**Dataset extract:**
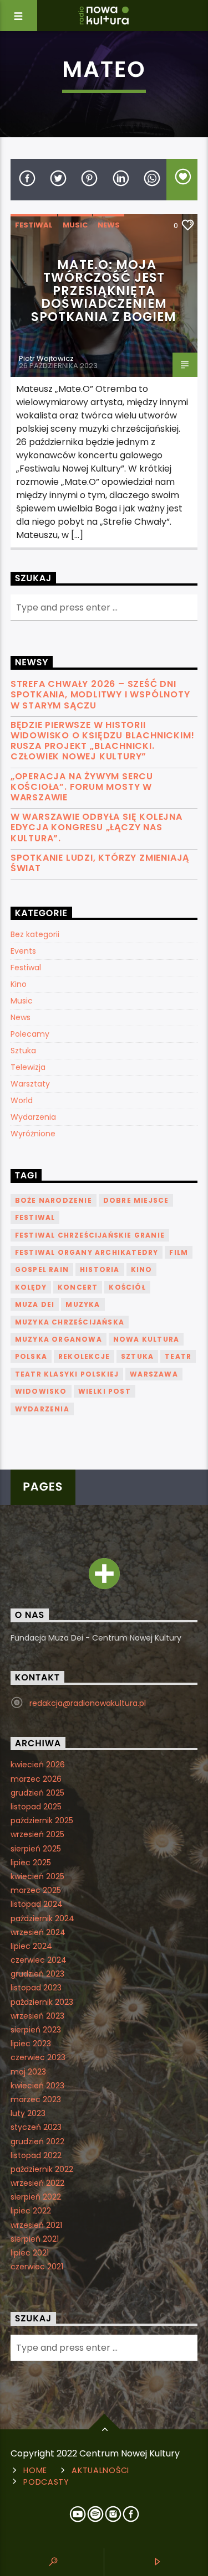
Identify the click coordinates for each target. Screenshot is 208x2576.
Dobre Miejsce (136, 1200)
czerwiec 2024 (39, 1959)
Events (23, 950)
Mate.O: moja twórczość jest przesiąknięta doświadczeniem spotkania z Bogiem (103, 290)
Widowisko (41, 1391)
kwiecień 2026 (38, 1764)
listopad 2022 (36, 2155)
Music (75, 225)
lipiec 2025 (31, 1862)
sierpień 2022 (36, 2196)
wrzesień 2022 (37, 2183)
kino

**How to complete this task:** Only those lines running from the one containing "Events (23, 950)" through the last line of the data above are to be copied, exactly, with both ends included.

**Answer to this problem:**
Events (23, 950)
Mate.O: moja twórczość jest przesiąknięta doświadczeniem spotkania z Bogiem (103, 290)
Widowisko (41, 1391)
kwiecień 2026 (38, 1764)
listopad 2022 (36, 2155)
Music (75, 225)
lipiec 2025 (31, 1862)
sierpień 2022 (36, 2196)
wrzesień 2022 (37, 2183)
kino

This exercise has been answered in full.